It turned out that she had had a traumatic experience with termites in childhood, which she had never mentioned to me. She had suppressed the memory all those years, but now she told me, full of horror, of walking into the music room of her father’s mansion, which she had believed to be so indestructible when she was a little girl, and seeing what looked like foam, boiling out the floor and a baseboard near the grand piano, and out of the legs and the keyboard of the piano itself.
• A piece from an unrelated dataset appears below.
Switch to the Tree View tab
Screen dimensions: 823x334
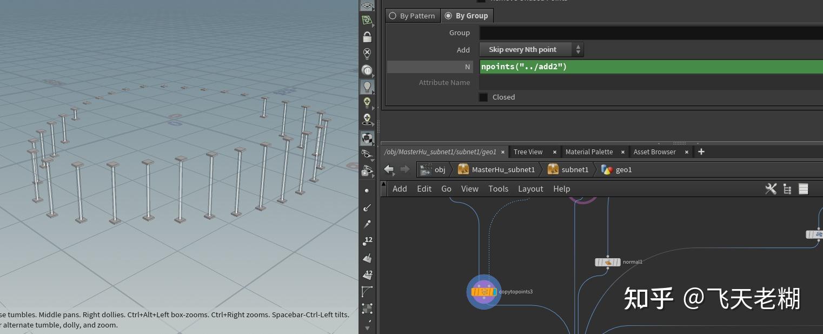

“There were billions and billions of bugs with shiny wings, acting for all the world like a liquid,” she said. “I ran and got Father. He couldn’t believe his eyes, either. Nobody had played the piano for years. If somebody had played it, maybe it would have driven the bugs out of there. Father gave a piano leg a little kick, and it crumpled like it was made out of cardboard. The piano fell down.”
• • •
This was clearly one of the most memorable events of her whole life, and I had never heard of it before.
If she had died in childhood, she would have remembered life as the place you went, in case you wanted to see bugs eat a grand piano.
• • •
So Fred T. Barry arrived in his limousine. He was so old now, and Mother was so old now, and they had had this long fight about whether modern art was any good or not. I let him in, and Mother received him while lying on the Barcalounger.
“I have come to surrender, Mrs. Waltz,” he said. “You should be very proud of yourself. I have lost all interest in the arts center. It can be turned into a chicken coop, for all I care. I am leaving Midland City forever.”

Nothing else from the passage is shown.